(MATERIALS PROVIDED)
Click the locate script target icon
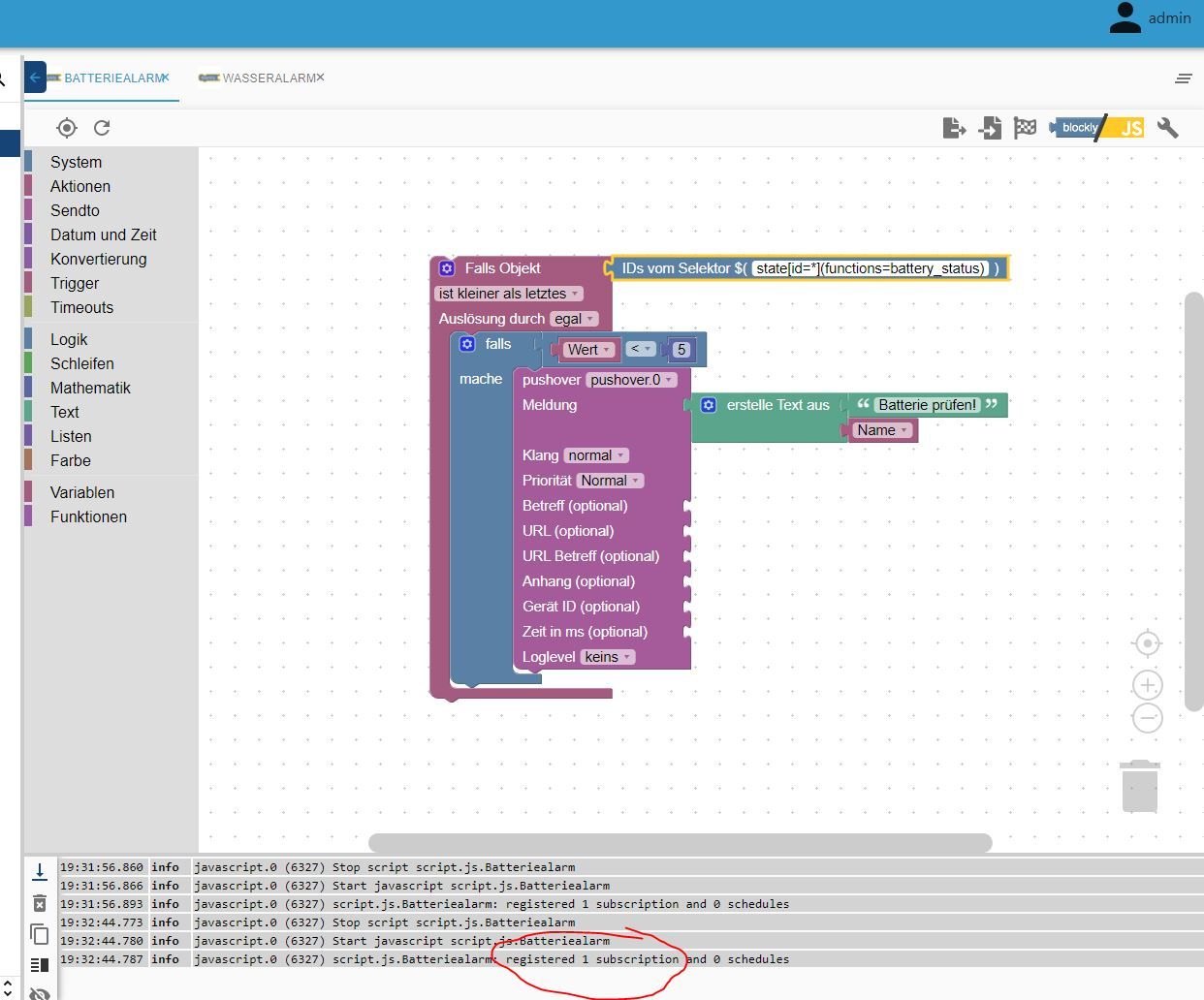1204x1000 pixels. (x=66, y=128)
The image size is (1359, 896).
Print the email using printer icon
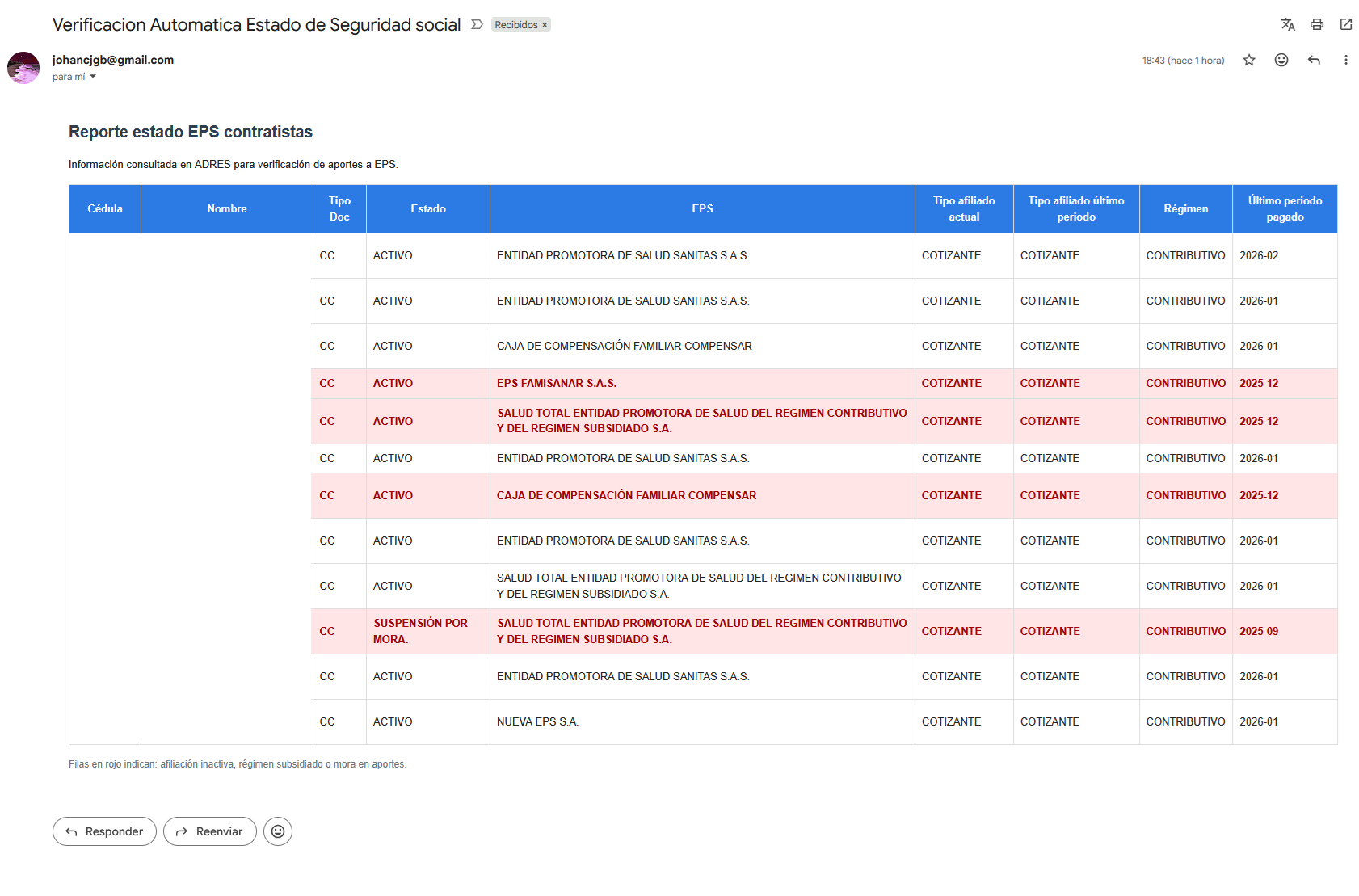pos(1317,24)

(EXERCISE) Before handing back the copy, remove the pictures; otherwise print the data exactly.

(FINISHED EXERCISE)
Click the locate script target icon
1204x1000 pixels. (x=66, y=128)
The image size is (1359, 896).
Print the email using printer icon
pos(1317,24)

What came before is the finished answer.